Most often, it is the husband who prepares and files the income tax return when couples are filing jointly. Every spouse has the burden to investigate when she suspects that the information the husband is providing her is incorrect. The IRS rarely grants innocent spouse relief, especially in situations where the primary argument is that the other spouse lied on an income tax return.

However, if the spouse seeking relief can prove that she did make an effort to inquire and was repeatedly lied to about the couple’s finances then the IRS can release a spouse from liability for a tax deficiency. In order to obtain a release from liability for a tax deficiency because of your spouse’s failure to include income, the IRS will look at several factors to determine whether you can also be held responsible for paying the additional tax and penalties.  

1) Educational background and the ability to understand finances is a factor that will determine whether a spouse can be held liable for unpaid taxes. Those with a limited education and virtually no experience with handling the family’s finances will likely obtain relief, but those who are actively involved in managing the couple’s finances will find it much harder to convince the IRS that they are entitled to relief.

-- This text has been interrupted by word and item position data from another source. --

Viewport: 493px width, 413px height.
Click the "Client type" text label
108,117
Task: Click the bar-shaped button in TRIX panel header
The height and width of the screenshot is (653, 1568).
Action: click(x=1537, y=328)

2) Spouses seeking relief must lack knowledge or experience with financial matters in order to be exempt from liability for unpaid taxes.  Joint bank accounts and a wife’s knowledge of the husband’s income are factors that weight against a spouse seeking relief from liability. According to the IRS, having access to a joint bank account and knowing the sources of the spouse’s income provide enough reason for a spouse to know if a return is inaccurate or at the very least understand that there may be questionable items on an income tax return.

3) Being separated or divorced is a positive factor that works in favor of the spouse seeking relief, but marital status alone will not guarantee relief. The IRS looks at the complete picture of how the couple interacted during the marriage regarding their finances when deciding to release a one spouse from joint tax liabilities.